The kid wanted to know why
Juan couldn’t call him Son.
Or wouldn’t.
The File listened practicing his skill
in filing down a table leg,
and Juan told him to stop
more than once.
The Driver was the only gentleman,
if you could rightly call such a sight
by that word.
Juan told the kid to figure it out.

He wanted to be no one’s father.
The loves of his life were not barren
but their bairn were no part of his own
blood, semen not his, but ovum hers . . .
maybe. It was a great dilemma,
he knew, to those who worried
over such matters.
He had to get his work done.
Adore had twenty years on him
but she was the master of longevity.
There was no difference at all
in bed, only in his mind, and why
would he waste time thinking that way?
As for Iroquois, that New England drunk
in his bed once upon a string of nights . . .

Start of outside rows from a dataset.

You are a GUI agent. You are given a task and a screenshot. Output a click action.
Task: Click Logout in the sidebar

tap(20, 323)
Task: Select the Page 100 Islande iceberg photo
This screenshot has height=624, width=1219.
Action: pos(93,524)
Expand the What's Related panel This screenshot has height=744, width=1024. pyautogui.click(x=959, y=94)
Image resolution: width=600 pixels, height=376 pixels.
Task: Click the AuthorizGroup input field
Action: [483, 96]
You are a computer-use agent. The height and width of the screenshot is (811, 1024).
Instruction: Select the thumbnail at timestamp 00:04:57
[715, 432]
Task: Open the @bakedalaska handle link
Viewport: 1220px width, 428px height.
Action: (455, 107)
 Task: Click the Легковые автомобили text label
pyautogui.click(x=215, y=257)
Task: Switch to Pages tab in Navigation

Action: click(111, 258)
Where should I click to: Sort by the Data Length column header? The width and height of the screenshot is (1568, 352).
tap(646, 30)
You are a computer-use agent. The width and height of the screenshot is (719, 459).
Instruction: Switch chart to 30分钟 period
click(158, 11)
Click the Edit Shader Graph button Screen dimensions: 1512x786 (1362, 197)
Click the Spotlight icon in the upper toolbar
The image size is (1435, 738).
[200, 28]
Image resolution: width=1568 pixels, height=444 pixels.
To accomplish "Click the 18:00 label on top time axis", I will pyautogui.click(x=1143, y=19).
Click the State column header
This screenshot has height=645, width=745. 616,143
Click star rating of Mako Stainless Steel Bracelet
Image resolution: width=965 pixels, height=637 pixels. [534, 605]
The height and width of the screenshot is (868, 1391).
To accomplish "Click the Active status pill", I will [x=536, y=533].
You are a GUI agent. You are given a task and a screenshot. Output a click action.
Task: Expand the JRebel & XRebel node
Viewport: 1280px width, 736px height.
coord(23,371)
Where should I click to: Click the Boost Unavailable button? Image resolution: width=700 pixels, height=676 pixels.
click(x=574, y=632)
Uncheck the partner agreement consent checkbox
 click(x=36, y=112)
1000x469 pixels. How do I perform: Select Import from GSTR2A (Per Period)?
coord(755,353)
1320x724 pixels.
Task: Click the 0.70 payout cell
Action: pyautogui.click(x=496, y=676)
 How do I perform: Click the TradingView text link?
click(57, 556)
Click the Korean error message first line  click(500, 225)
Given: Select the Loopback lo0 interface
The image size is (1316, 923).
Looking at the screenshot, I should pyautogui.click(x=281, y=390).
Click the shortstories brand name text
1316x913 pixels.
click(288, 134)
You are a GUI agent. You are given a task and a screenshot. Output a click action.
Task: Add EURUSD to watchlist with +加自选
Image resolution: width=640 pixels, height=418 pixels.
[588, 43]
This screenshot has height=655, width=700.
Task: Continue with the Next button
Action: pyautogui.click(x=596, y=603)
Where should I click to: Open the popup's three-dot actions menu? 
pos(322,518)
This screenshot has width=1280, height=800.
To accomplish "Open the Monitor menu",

Betsy went with him to sleep at HO HOTEL.
That’s how she spent her vacation time.
She fucked and sucked and tea-bagged him,
let him do her any way he wished, and ate
with him in the little diners nearby.
What more did Juan need out of life than love?
For one thing, everything Adore
possessed by either birth or taking note
with her own eyes of the way of the world . . .
Betsy knew all about New Orleans
on the surface. She could tell you
who was who and why . . .
She had not noticed the neon sign’s
three dark letters until Juan laughed
about her being here made him a pimp.

Then one day before the week was out,
Paolo came by. Their mama’s coffin
might have been found in an estuary.
The authorities were running tests
on what was inside to find out who
it was, not much else remained
but bones. Juan knew it wasn’t her
even before the results came back.
Mama Nell would have better luck
than to end up in an estuary.
At the very least she would be out
among the sea birds and the porpoise
floating beyond the Gulf of Mexico
and as far as farther could take her,
maybe all the way home to be reborn.